The exhibition titled The Dreamers intends to question not only the misleading and ambiguous nature of the real but the space occupied by dreams—intended as the metaphorical embodiment of a space of freedom—which is able to challenge the certainty of the real world, of acquired knowledge and of our own beliefs.
For centuries philosophers have asked to what extent our external world can legitimately be considered real, utilizing the oneiric as an argument to criticize our most common certainties.
Today, the accelerated development of the new technologies seems to have overturned the issue. The possibility of creating and taking part in increasingly refined virtual spaces seems to represent an escape from reality, an escape towards a dimension that is not strictly oneiric, but that is undoubtedly related to our dreams.
In a world where cultural, religious, and even expressive barriers are increasingly being tightened, artists react to the paradoxical coincidence of antithetic attitudes — openness, permeability, distrust, and rejection — with the construction of a new space. A space where racial, sexual and social freedom and imaginaries can be experimented with, a place where art does not have one form but many, thanks to the constant ‘giving back and forth’ between the virtual and the physical.

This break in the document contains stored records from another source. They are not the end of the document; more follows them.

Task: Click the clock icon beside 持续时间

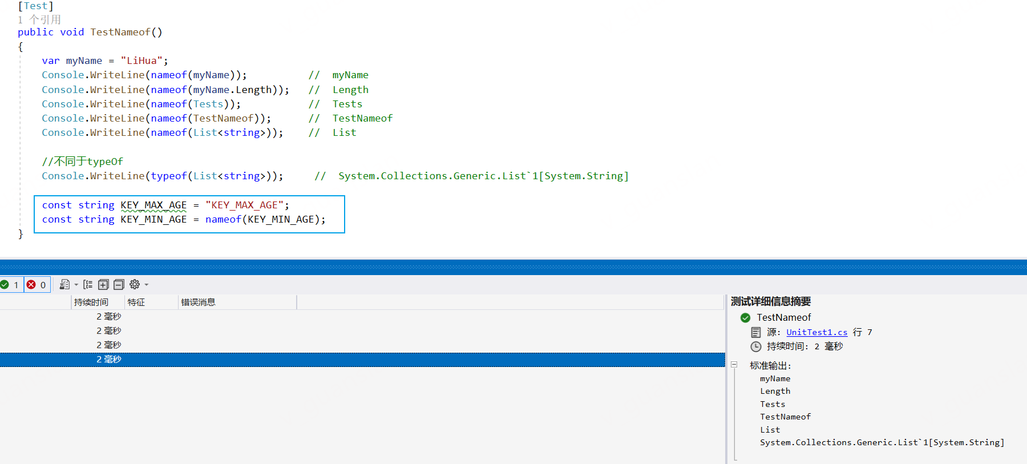Action: pos(756,346)
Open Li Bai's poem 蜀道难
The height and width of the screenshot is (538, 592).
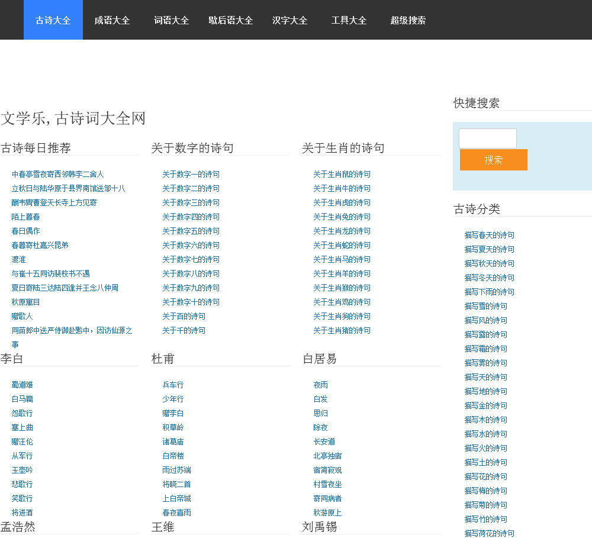coord(22,385)
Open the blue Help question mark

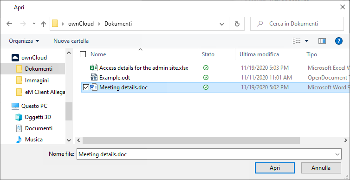tap(339, 41)
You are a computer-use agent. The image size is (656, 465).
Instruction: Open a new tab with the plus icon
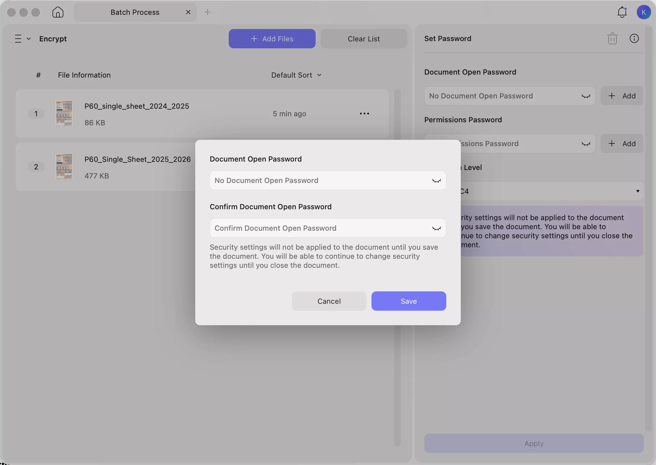(x=208, y=12)
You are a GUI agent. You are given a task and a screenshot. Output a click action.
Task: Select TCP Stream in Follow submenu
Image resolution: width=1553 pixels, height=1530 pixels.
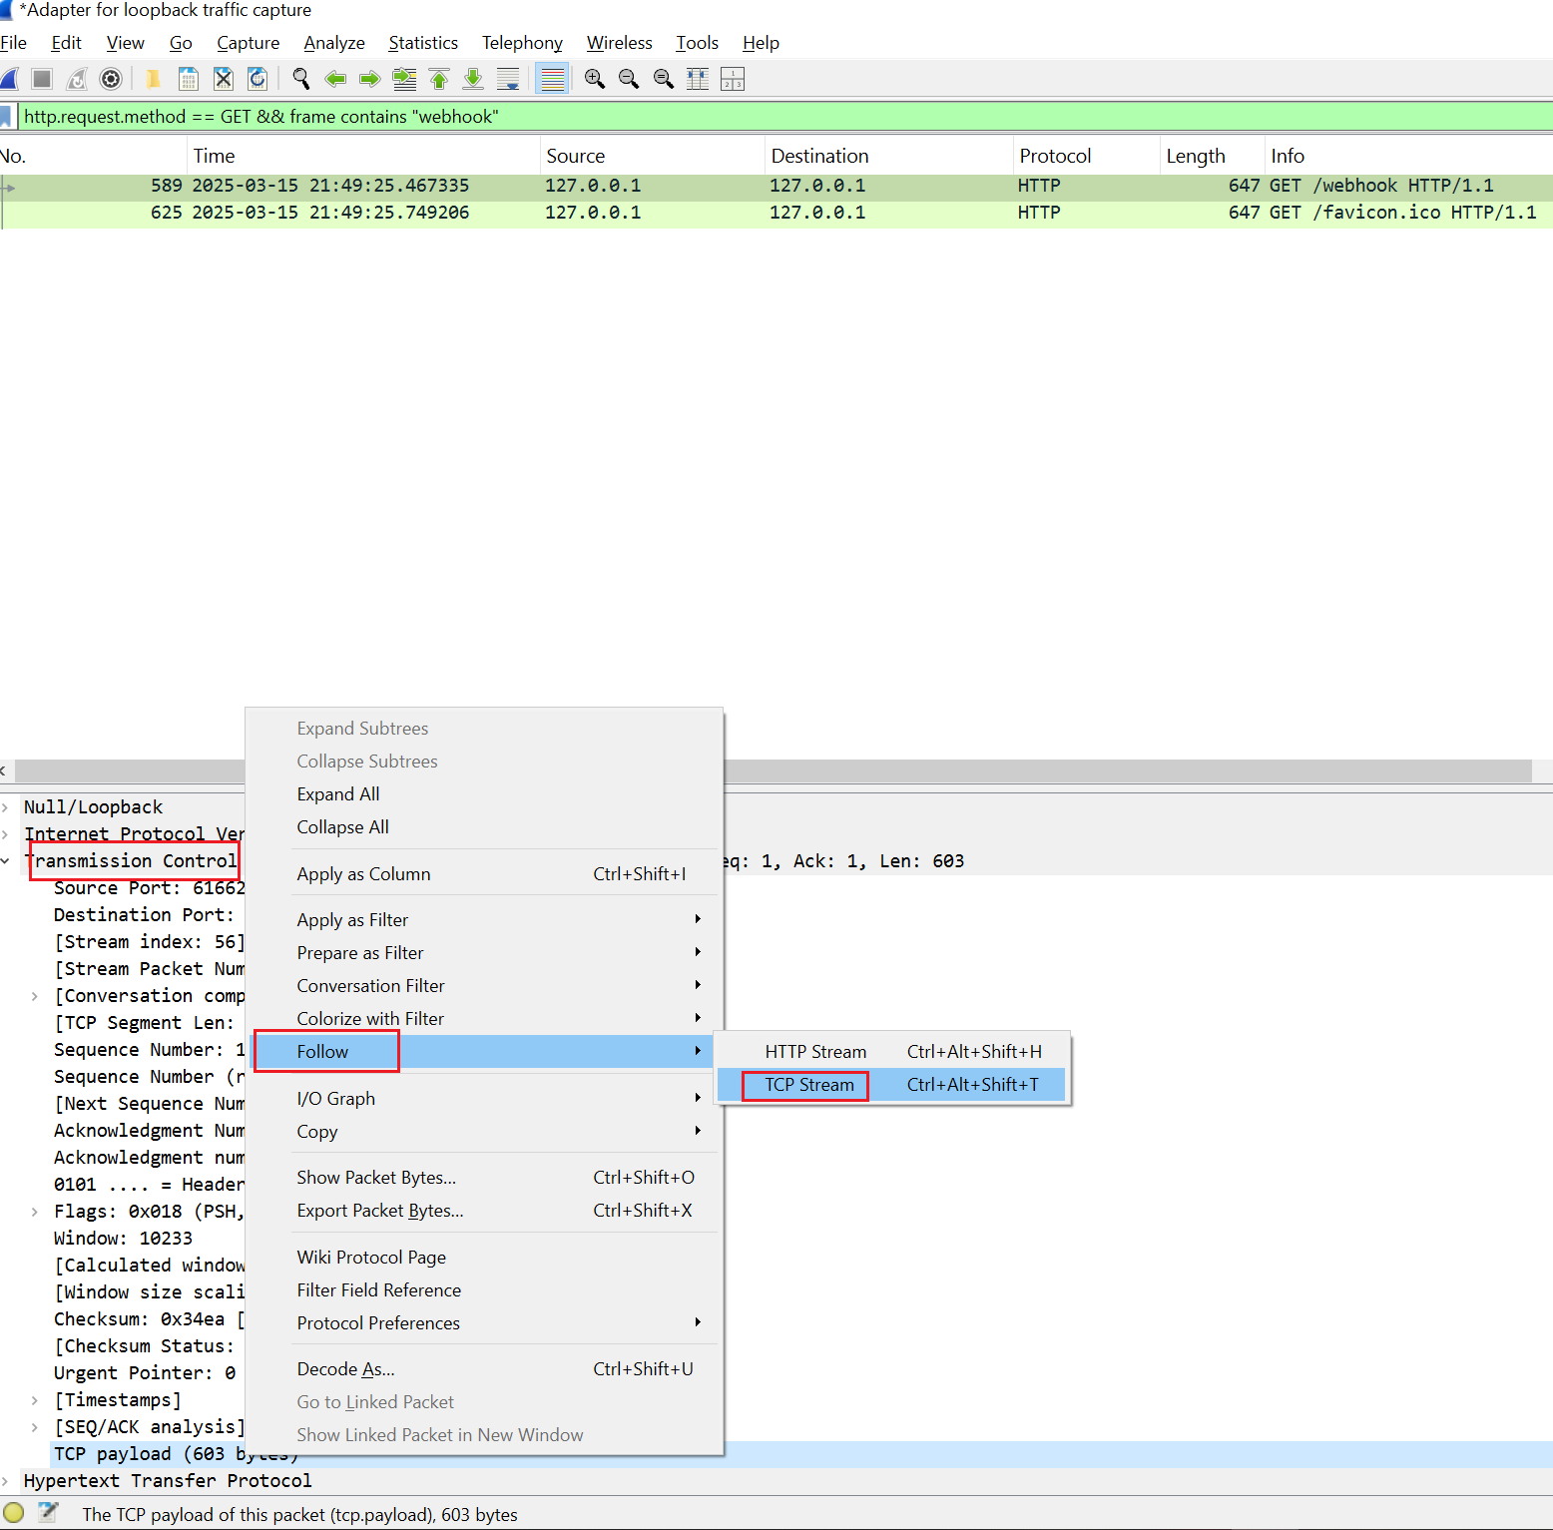click(x=808, y=1085)
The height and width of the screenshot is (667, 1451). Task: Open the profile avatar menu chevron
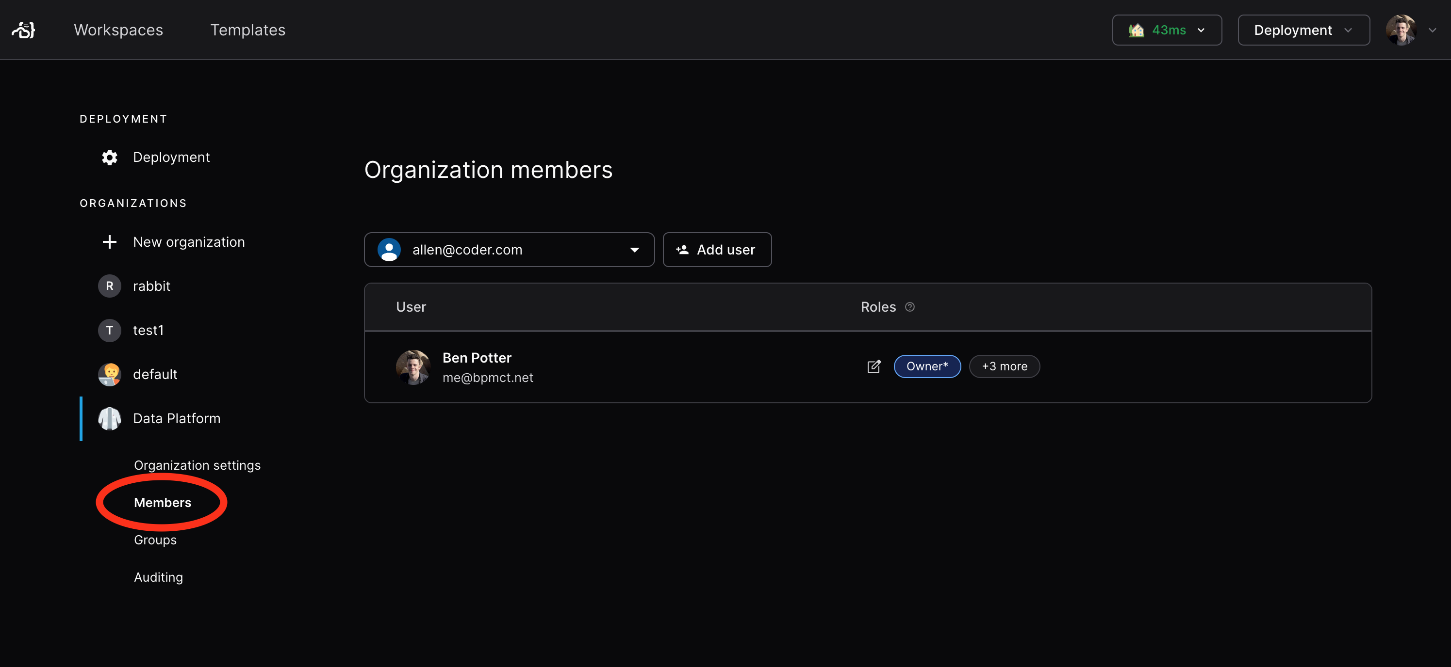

The question is: how can we perceive today’s world? What are the conditionings that interfere in the capacity to critically experience reality? How can artists explain the complexity of the human being in our current times? In this multi-faceted world, dreams are an essential need for human beings. “The dreamers” become the inhabitants of a metaphorical world where no barriers, no limits, and no borders can limit the access to a land where we can re-think our own time, rules, and attitudes and configure new scenarios and ways. A place where past, present and future are no longer existing categories and a suspended world defines the formation of a new era.